┏━━

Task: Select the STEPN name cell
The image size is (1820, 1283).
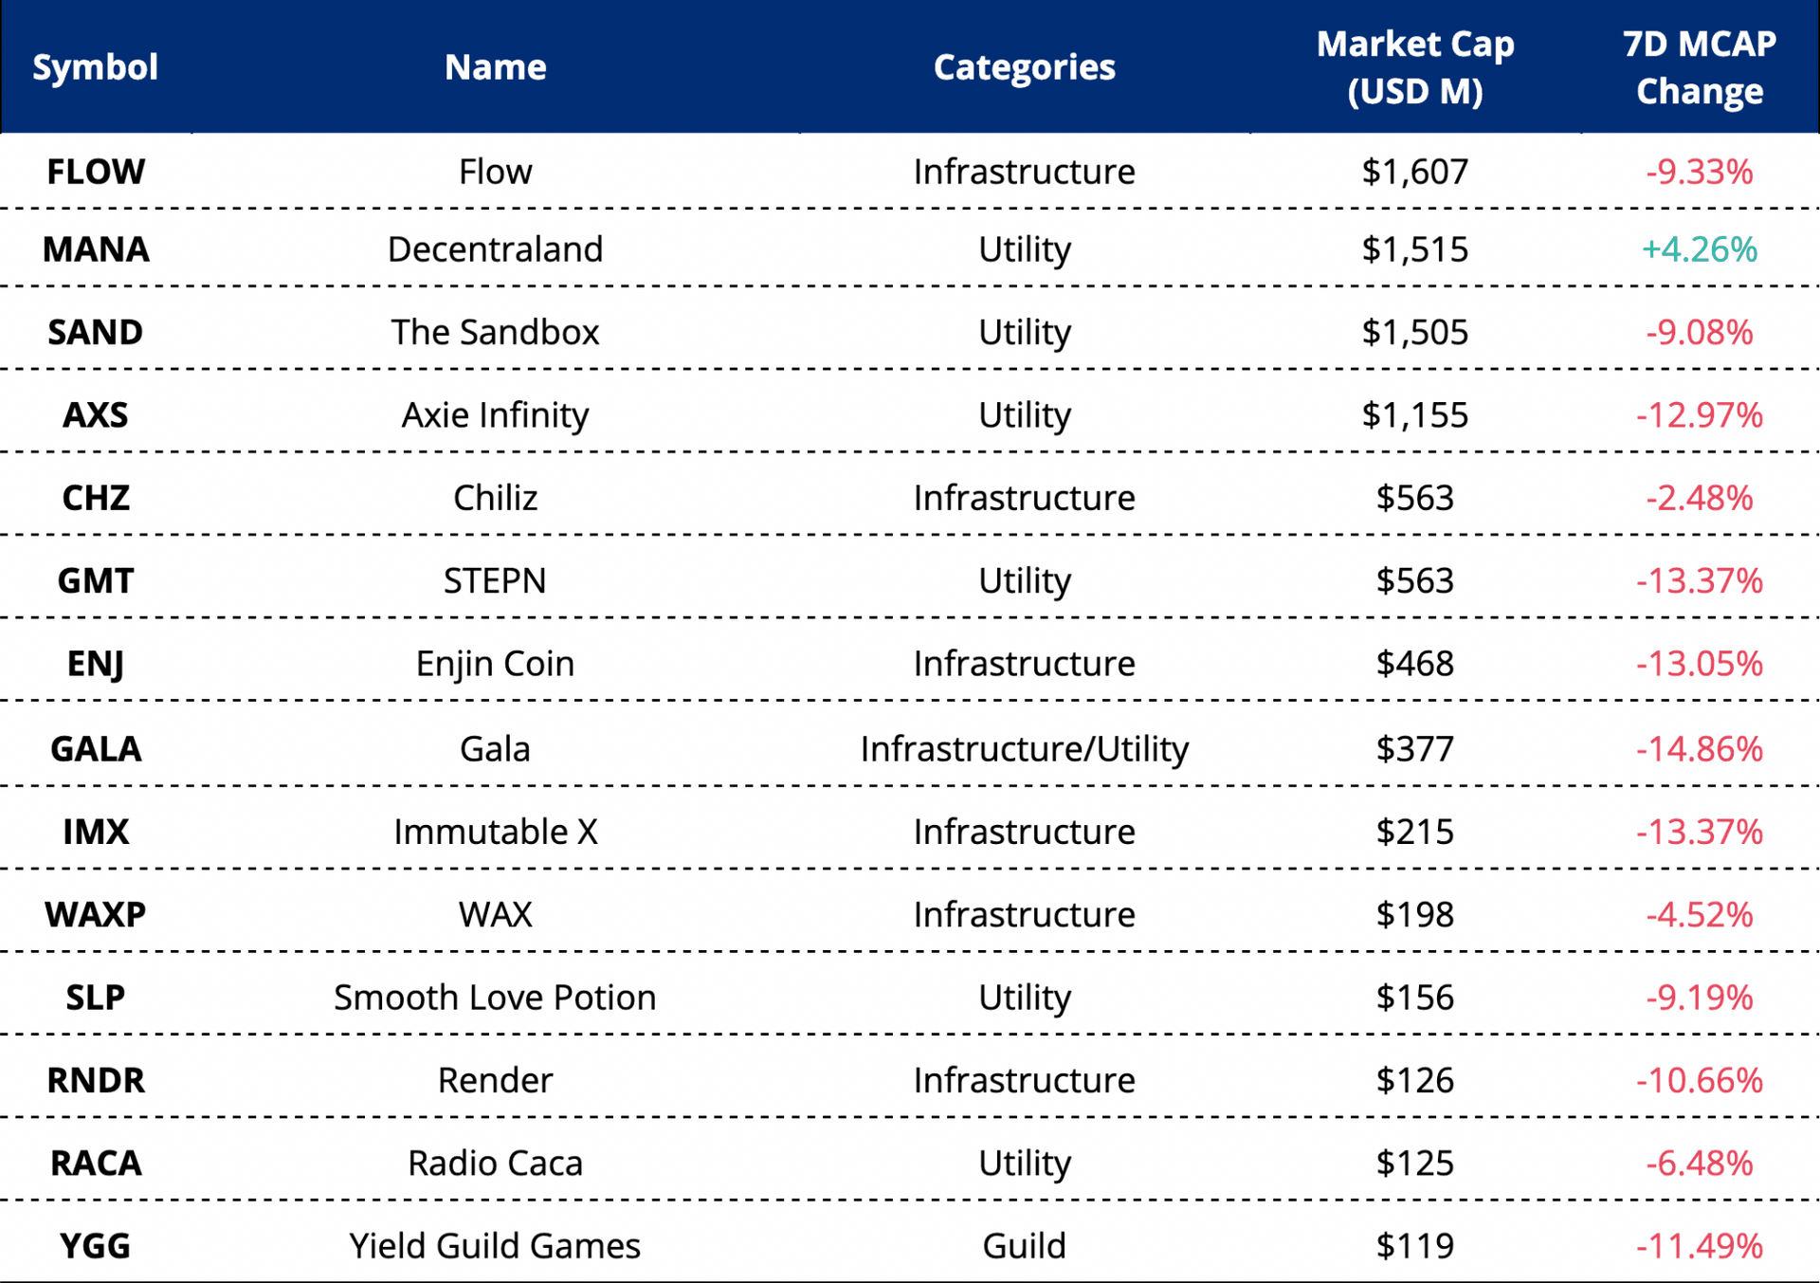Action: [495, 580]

┗━━
┏━━

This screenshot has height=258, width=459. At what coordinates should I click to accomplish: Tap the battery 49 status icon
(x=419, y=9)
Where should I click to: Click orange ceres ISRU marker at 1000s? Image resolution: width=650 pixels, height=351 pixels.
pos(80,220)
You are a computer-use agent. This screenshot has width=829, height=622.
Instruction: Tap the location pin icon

┗━━
┏━━

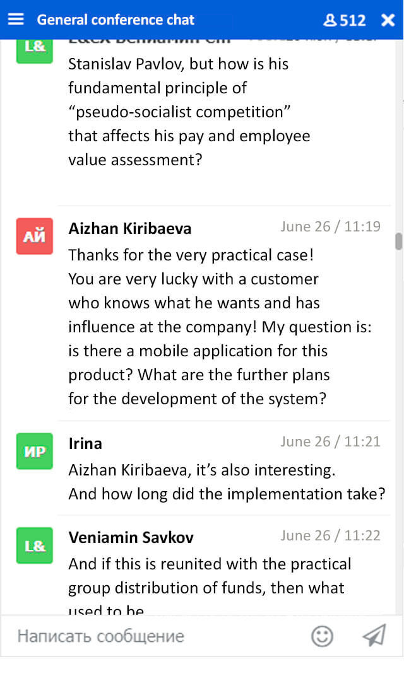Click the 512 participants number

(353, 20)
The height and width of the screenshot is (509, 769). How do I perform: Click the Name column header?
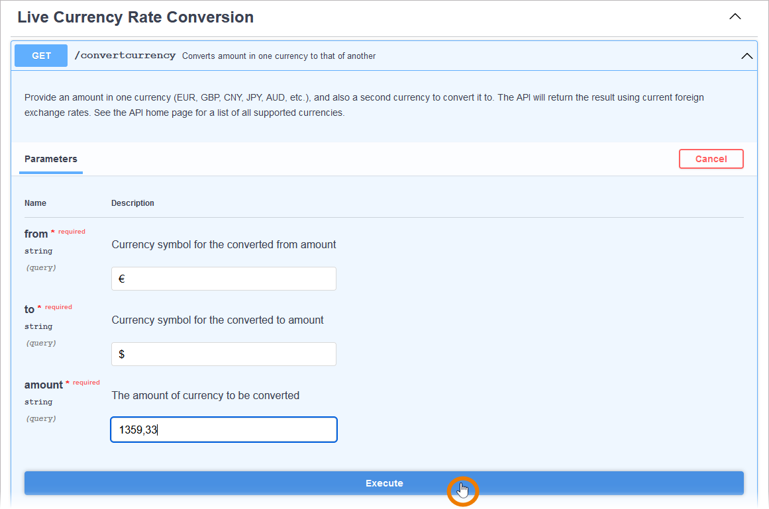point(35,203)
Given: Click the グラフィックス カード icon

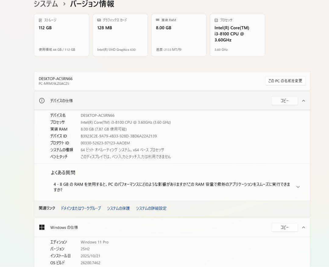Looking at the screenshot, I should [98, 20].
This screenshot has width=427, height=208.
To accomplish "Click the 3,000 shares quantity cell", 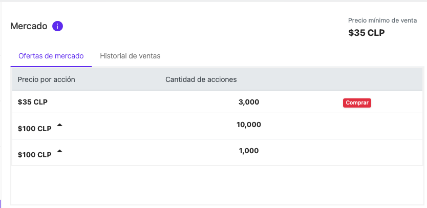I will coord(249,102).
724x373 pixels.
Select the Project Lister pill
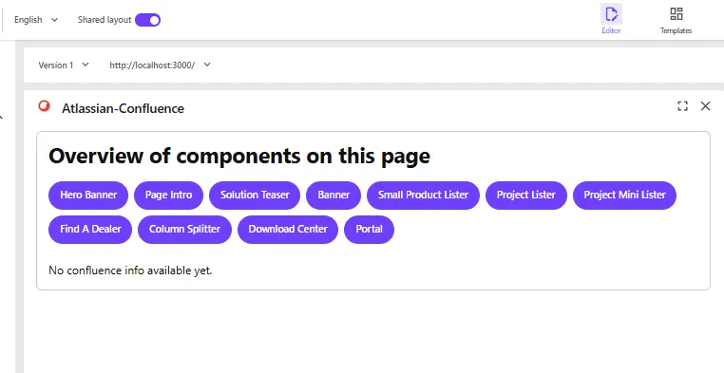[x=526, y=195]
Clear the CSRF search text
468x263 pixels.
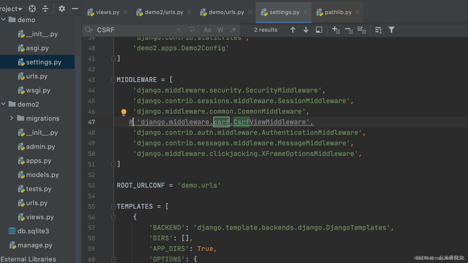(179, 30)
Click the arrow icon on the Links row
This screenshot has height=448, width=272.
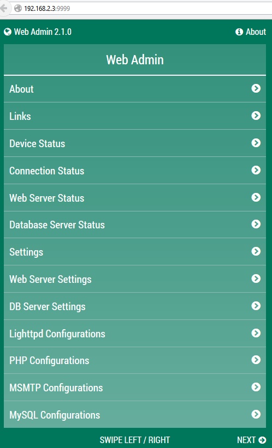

┗━━

§ **Task item**
Look back at the entries above and repeat, unchanged, every line from the line holding "Click the arrow icon on the Links row" through the line holding "This screenshot has height=448, width=272.".

§ **Answer to the problem**
Click the arrow icon on the Links row
This screenshot has height=448, width=272.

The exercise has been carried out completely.